The past month and a half has been a bit of a slog for me. If you've been following along, you know that. But things may be changing. Once again, the light seems to be returning. I'm not dancing a jig just yet, but I'm hopeful this brighter trend continues. The simple act of feeling hopeful is in and of itself an improvement. Hooray for improvement!

I'm leery of getting my hopes up, of course. The rollercoaster of symptoms has taken its toll. But I'm enjoying feeling better today. One day at a time... I'll take it one day at a time, keep taking the next right action, and use the supports I have in place to (hopefully) finally disembark this ride.

I had a good day yesterday. It was cake night. Cake night is a night of celebration where family and friends are invited to celebrate sobriety anniversaries with those of us in recovery. It happens once per month. Last night we gave out 14 cakes and celebrated 167 years of sobriety. I was responsible for 9 of those 167 years.
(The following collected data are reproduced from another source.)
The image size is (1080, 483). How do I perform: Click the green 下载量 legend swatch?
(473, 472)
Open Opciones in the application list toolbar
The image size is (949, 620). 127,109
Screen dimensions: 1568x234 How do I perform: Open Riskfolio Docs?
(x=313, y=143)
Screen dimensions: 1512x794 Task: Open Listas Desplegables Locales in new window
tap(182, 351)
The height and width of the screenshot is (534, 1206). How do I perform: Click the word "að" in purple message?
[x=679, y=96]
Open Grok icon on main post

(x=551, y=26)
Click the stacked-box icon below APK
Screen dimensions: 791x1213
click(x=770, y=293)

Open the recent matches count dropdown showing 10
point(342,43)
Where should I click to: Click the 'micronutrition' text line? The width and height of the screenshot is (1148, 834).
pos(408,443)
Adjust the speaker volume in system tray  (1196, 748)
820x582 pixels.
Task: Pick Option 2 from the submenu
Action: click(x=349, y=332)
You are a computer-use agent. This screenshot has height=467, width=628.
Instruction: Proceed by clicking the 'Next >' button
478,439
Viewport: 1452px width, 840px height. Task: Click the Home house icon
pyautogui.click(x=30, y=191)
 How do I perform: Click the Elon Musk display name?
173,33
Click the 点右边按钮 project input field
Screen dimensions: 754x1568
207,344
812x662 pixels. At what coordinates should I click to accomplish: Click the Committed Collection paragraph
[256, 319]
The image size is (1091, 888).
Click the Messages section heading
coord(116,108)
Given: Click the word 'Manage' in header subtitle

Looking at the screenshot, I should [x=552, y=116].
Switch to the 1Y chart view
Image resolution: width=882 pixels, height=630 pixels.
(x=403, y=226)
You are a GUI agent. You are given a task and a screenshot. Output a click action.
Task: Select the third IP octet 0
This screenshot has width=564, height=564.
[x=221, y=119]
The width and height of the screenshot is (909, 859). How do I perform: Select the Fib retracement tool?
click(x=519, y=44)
Prior to the meeting, I had a wonderful steak dinner with friends, some of whom were also celebrating, and then we all attended cake night together. It was wonderful to be surrounded by a room full of family, friends, and miracles. I never tire of hearing the stories of lives changed by sobriety. I am so grateful for the life I have today, depression and all; a life that would not be possible if I were still drinking.

Today is dawning bright, warm and clear. I'm looking forward to going for a run/walk with Jet. I'm having coffee and catching up with an old friend this afternoon. And I'm hoping to begin putting my house back in some sort of order. Depression has taken a toll on my surroundings, too. I know I'll continue to feel better if I can clean up a bit. Hoping you all have a bright, clear day, too. Carry on, my friends.

Wednesday, February 4, 2015

Hanging in there

Life is moving forward. I'm hanging on for the very slow ride. I'm feeling a little better. Maybe? Actually, I'm not sure. At least I'm not feeling worse. I'm hanging in there, I think. I continue to work 4-6 hours every other day. It's been a bit overwhelming, especially at the start of each day, but once I've gotten going my patients have kept me distracted. My exercise has slowed again, but I did get a run/walk in tonight. I ran 4 minutes and walked 1 minute for a total of 3 miles. That was my first run this week. It wasn't much, and it was slow, but I did it even though I felt like staying on the sofa. I see my doctor tomorrow. She's thinking of changing my meds. That process scares me, but I'm willing to do anything to feel better. This has been a long, slow stretch of not feeling entirely well, and I'm getting tired. But I'm hanging on, moving slowly forward, trying not to fall off the ride. Hang in there with me, my friends.